** Begin Selected excerpt **
Studio album by Muzz
- Released: 3 September 2020
- Genre: Drum and bass
- Length: 54:12
- Label: Monstercat
- Producer: Mustafa Alobaidi

Muzz chronology
|  | The Promised Land (2020) | The X Saga (2022) |

Singles from The Promised Land
- "Nemesis" Released: 28 May 2020; "Start Again" Released: 11 June 2020; "Out There" Released: 25 June 2020; "Somewhere Else" Released: 9 July 2020; "Star Glide" Released: 23 July 2020; "The Warehouse" Released: 5 August 2020;

= The Promised Land (Muzz album) =

The Promised Land is the debut studio album by English drum and bass producer Muzz. It was released on 3 September 2020 by Monstercat.
** End Selected excerpt **
** Begin Material **
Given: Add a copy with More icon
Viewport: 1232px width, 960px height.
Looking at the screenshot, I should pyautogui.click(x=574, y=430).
** End Material **
Goal
Translate this sentence from the album entry into Spanish: "The Promised Land is the debut studio album by English drum and bass producer Muzz." The material after the album entry is separate from it.

Result of the exercise
The Promised Land es el álbum de estudio debut del productor inglés de drum and bass Muzz.